AI Tool Predicts Metastasis with 80% Accuracy

Based on the discovered gene patterns, the researchers developed an artificial intelligence tool called MangroveGS (Mangrove Gene Signatures). Unlike previous methods, which relied on a few biomarkers, MangroveGS uses dozens to hundreds of gene signatures simultaneously, making it resistant to individual variations between patients.

The model achieved nearly 80% accuracy in predicting metastasis and recurrence of colon cancer—a significantly better result than existing methods. Remarkably, the gene signatures derived from colon cancer also proved effective in predicting the metastatic risk of stomach, lung, and breast cancer.

Less Unnecessary Treatment, More Targeted Care

The clinical application of the tool is straightforward: RNA is sequenced from a tumor sample, and MangroveGS quickly generates a metastasis risk score. The results are securely shared with oncologists and patients via an encrypted platform.

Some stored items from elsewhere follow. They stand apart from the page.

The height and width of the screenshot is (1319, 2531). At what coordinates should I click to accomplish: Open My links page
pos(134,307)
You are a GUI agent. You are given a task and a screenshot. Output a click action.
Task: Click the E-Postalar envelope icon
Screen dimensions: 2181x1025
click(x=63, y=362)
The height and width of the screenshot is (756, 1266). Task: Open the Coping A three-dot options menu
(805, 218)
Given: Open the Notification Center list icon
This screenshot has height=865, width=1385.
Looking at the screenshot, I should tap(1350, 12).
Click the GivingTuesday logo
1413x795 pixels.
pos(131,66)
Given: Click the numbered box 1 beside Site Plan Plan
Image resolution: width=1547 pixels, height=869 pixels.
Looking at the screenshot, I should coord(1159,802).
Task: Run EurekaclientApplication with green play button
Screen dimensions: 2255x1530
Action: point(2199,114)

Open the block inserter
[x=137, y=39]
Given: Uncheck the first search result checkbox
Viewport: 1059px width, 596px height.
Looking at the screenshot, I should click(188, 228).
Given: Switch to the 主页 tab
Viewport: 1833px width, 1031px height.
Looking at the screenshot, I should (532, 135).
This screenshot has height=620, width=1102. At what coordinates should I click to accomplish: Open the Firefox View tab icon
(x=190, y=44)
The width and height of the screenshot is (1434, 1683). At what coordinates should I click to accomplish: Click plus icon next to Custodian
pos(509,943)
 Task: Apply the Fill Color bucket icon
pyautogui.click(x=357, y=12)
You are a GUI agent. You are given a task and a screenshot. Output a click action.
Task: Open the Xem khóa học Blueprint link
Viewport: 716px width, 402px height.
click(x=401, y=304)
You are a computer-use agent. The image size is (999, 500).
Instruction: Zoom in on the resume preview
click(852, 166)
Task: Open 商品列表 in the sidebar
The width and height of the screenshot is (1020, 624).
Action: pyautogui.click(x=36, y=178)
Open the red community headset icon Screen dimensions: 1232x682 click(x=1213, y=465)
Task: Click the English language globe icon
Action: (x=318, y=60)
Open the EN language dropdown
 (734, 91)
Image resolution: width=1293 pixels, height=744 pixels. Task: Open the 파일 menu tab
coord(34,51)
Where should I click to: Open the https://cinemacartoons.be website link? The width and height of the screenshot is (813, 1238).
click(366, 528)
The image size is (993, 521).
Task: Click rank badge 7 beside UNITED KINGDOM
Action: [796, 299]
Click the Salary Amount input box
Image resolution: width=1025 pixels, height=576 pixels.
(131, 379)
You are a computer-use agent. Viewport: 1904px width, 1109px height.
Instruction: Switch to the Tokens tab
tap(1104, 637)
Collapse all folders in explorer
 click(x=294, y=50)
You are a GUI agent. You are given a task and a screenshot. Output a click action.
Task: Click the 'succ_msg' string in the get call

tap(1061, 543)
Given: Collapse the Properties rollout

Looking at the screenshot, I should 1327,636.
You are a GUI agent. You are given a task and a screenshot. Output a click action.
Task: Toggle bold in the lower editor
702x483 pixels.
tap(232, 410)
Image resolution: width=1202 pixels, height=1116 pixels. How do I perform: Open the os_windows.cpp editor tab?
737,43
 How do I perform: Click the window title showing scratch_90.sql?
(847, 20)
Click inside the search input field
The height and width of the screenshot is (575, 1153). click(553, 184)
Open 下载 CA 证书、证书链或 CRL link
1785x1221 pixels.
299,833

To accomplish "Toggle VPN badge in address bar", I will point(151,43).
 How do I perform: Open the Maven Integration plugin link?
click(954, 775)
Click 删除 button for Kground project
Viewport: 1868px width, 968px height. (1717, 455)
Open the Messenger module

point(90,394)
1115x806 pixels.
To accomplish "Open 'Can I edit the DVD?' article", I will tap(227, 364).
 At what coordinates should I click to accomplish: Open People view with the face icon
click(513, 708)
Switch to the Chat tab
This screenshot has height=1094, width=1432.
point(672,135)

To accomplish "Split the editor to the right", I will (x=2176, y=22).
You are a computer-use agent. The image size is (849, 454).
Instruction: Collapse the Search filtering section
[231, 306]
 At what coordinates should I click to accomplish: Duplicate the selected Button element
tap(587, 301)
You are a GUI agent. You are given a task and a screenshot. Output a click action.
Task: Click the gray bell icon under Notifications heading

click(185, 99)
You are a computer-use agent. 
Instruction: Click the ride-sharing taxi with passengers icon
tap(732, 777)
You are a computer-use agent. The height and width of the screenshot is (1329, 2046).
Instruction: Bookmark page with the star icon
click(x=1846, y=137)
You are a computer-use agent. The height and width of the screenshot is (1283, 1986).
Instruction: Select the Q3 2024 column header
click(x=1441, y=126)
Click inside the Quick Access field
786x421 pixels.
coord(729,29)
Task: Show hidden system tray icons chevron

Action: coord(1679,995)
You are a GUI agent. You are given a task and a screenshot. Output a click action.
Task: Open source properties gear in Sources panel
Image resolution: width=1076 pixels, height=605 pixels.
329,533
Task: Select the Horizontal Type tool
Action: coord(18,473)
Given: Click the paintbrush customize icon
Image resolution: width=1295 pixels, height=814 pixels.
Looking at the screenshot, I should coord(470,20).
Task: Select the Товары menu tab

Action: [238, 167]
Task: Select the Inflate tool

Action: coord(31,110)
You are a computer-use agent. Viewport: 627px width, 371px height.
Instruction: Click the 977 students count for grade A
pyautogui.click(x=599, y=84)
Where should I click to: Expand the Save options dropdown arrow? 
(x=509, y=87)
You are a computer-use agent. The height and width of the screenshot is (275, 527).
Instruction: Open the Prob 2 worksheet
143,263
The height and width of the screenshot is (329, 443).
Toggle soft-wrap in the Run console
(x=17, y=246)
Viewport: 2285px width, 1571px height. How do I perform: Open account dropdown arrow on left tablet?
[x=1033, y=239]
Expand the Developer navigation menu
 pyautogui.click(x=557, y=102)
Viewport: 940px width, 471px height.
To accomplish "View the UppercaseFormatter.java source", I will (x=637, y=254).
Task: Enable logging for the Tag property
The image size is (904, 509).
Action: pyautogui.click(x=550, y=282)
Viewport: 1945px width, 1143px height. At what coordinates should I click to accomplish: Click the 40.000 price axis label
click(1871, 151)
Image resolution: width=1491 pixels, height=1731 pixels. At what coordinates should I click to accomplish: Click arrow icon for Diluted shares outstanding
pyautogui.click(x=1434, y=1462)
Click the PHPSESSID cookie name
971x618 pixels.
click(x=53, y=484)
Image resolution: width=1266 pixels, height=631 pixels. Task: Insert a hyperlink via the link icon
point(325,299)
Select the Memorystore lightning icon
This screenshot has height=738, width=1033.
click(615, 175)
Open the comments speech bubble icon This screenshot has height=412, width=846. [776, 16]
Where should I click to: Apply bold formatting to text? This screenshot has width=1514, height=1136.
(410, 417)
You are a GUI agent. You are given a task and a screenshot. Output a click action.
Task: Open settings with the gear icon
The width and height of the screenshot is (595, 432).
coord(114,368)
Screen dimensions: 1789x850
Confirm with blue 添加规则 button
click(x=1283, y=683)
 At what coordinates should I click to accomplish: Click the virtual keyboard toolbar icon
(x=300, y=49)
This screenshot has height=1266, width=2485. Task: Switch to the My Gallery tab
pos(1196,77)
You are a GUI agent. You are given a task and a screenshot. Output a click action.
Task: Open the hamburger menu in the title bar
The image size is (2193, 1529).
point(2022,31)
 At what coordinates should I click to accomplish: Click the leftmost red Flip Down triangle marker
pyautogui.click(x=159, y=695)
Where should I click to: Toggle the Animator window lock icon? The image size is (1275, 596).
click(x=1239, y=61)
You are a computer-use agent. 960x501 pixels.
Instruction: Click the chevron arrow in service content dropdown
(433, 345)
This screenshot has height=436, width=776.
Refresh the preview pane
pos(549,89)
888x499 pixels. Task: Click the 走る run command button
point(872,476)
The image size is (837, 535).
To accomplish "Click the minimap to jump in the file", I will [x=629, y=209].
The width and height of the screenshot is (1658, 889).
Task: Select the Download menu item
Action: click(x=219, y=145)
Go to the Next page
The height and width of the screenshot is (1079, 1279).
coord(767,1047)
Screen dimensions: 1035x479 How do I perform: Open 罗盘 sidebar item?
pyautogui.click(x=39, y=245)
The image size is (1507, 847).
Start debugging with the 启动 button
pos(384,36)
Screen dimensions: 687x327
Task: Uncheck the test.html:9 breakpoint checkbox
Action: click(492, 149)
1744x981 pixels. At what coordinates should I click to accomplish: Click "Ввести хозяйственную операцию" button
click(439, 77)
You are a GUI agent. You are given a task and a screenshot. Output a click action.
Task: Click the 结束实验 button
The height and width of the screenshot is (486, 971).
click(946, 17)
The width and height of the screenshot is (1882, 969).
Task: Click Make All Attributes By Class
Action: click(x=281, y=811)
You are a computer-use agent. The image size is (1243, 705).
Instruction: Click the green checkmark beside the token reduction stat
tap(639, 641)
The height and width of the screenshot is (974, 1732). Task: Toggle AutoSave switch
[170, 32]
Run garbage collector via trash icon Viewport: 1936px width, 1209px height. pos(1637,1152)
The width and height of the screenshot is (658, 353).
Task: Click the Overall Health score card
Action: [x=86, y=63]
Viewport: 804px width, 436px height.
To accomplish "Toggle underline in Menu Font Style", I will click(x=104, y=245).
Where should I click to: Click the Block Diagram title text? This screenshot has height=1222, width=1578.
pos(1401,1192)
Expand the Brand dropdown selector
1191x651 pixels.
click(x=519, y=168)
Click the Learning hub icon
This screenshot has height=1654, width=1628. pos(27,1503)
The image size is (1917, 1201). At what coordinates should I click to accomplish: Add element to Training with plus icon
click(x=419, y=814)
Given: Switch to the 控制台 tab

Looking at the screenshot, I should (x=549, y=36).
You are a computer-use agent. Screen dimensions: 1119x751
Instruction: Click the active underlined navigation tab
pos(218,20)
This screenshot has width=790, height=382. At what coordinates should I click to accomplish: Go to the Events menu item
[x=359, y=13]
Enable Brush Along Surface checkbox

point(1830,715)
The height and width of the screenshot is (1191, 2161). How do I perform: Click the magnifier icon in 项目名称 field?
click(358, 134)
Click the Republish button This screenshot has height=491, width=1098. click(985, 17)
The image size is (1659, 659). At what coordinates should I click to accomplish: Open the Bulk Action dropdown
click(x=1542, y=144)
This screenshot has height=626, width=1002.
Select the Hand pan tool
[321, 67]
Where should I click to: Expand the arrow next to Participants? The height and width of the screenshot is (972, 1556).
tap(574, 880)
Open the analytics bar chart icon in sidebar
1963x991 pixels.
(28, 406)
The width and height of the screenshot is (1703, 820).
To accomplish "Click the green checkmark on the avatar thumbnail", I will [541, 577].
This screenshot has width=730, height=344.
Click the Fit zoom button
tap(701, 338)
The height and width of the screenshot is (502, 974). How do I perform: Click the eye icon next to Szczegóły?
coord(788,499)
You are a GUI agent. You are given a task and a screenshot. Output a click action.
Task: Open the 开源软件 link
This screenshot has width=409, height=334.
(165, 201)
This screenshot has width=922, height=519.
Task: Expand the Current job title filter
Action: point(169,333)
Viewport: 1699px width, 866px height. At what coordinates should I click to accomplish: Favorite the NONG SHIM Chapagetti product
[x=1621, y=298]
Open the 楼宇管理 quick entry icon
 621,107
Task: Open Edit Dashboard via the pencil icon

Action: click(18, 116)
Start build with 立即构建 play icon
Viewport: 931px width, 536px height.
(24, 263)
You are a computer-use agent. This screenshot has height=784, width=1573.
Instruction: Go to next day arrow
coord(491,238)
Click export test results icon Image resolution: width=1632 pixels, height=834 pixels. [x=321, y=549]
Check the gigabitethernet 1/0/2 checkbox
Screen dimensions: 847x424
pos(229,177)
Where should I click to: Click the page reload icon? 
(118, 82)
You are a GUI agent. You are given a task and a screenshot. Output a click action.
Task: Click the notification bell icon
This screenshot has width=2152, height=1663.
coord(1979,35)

Professor Ruiz i Altaba emphasizes the practical impact: "This information will prevent overtreatment of low-risk patients, reducing side effects and unnecessary costs, while intensifying monitoring of high-risk patients."

What Does This Mean for Slovakia?

Cancer is among the most common causes of death in Slovakia. According to the OECD Cancer Profile for 2025, the country faces challenges in early diagnosis and personalized treatment. Tools like MangroveGS could help Slovak oncologists in the future to more accurately stratify patients—that is, decide who needs aggressive treatment and who, on the contrary, can be spared unnecessary chemotherapy.

The National Cancer Institute currently supports foreign internships for Slovak experts, which could accelerate the transfer of similar innovations into clinical practice. If MangroveGS is confirmed in further clinical studies, it could become a standard tool in the arsenal of oncologists worldwide—including Slovakia.